Protests by homosexual organizations often fell on deaf ears throughout the 50’s and 60’s until the Stonewall Riots which took place in Greenwich Village, New York in 1969. These riots forced the media to look at these activists groups, making them visible and newly understood. Within a few years, gay rights organizations were founded across the United States.
The rainbow flag became a popular symbol of LGBT pride by San Francisco artist Gilbert Baker in 1978. The colors symbolize life (red), healing (orange), sunlight (yellow), nature (green), harmony (blue) and spirit (purple). The love of two women is just as natural as a rainbow.
In 2000 the U.S. Census Bureau reported that gay and lesbian families reside in 99.3 percent of all counties in the United States. This is in absolute contrast to the 1990 census, that counted gay and lesbian families living in only 52 percent of U.S. counties. This is said to be because more gay and lesbian families are willing to identify themselves on these surveys.

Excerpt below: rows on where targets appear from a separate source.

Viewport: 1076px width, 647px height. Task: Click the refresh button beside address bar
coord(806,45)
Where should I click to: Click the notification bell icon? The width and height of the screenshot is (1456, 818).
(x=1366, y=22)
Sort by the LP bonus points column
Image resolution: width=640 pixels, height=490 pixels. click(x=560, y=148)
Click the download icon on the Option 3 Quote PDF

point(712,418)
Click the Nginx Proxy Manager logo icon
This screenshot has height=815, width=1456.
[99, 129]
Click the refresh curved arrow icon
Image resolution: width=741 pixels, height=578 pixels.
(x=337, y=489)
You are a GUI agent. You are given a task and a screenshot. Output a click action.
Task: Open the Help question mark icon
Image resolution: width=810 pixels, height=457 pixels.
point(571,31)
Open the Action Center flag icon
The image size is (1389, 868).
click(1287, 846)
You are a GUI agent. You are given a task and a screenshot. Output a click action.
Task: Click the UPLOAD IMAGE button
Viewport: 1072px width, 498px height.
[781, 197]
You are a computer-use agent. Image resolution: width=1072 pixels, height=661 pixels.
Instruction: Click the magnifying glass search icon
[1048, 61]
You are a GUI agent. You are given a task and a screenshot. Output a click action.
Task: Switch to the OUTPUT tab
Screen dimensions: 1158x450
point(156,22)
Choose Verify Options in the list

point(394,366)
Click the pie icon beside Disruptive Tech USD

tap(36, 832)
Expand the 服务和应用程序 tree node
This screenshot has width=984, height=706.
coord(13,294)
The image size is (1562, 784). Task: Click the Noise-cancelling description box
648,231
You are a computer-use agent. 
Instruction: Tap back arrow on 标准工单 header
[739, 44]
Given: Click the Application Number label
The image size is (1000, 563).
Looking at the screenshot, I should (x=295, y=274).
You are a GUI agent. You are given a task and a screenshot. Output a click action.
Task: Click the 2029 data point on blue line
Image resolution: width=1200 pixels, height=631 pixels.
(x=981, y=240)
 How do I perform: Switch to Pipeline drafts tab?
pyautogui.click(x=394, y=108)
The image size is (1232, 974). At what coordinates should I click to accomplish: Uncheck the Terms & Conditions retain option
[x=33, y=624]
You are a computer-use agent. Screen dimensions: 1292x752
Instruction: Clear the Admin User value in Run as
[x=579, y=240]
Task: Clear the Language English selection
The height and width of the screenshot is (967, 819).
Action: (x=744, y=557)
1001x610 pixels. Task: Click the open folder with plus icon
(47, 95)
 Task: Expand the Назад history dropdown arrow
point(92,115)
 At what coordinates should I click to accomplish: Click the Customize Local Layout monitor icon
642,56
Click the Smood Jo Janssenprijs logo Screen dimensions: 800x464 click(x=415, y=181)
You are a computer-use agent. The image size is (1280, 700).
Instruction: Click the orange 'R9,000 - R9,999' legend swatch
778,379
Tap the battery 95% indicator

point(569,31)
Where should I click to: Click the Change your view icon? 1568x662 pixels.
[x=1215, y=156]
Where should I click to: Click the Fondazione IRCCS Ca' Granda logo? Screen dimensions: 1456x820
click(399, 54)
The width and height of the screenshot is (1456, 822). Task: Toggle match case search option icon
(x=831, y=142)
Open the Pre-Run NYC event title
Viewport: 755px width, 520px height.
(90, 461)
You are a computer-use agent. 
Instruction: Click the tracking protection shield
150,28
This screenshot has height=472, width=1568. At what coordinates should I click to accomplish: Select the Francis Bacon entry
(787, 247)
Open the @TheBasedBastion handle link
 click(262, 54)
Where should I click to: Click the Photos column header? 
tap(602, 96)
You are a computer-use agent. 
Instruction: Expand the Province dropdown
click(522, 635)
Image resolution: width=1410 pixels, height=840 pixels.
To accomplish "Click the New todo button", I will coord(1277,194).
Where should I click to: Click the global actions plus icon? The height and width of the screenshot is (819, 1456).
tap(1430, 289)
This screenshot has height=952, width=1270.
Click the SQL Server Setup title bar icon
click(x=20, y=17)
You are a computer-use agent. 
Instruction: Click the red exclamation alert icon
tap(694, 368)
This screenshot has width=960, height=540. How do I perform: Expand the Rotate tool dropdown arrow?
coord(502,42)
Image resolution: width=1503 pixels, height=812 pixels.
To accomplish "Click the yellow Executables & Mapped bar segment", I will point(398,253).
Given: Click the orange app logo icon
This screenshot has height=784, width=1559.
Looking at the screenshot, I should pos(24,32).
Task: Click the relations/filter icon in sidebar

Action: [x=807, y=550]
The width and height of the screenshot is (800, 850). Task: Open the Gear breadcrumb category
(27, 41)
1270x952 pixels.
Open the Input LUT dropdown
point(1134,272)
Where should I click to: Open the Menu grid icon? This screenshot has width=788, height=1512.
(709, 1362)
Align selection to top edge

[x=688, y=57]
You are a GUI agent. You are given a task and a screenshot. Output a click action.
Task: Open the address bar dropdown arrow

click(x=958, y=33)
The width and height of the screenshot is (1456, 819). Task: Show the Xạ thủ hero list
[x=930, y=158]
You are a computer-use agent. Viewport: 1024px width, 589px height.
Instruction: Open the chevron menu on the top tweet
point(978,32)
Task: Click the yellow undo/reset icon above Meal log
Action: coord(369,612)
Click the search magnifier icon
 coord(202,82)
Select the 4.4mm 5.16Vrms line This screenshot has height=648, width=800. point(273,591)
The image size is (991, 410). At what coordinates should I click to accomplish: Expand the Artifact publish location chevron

Catholics oppose gay marriage because they believe that marriage is only a union held between a man and a woman for life. Today thousands of Human Rights Activists are rallying in support of Proposition 8 (same sex couples right to marry) targeting Mormon churches, which are huge supporters of Proposition 8.
Showtime Series “The L Word” is a well-liked lesbian themed series representing the lives of lesbian women and their friends.
Christine Quinn is the first woman, openly gay Speaker of the New York City Council. As Speaker she has brought a refreshing point of view to the diverse challenges facing New York City's communities side by side with the Mayor of New York City.
On Wednesday, November 12, 2008 Connecticut ruled same sex marriages legal joining legislation which Massachusetts already has in place. New Jersey, Vermont, New Hampshire have civil unions and California has domestic partnerships, which are similar.
I believe as time goes by the rights of lesbians will improve. Barack Obama, our newly elected President, supports full civil unions that give same sex couples the same rights as married couples, including health and insurance benefits, as well as property and adoption rights. This is a step in the right direction for CHANGE and acceptance.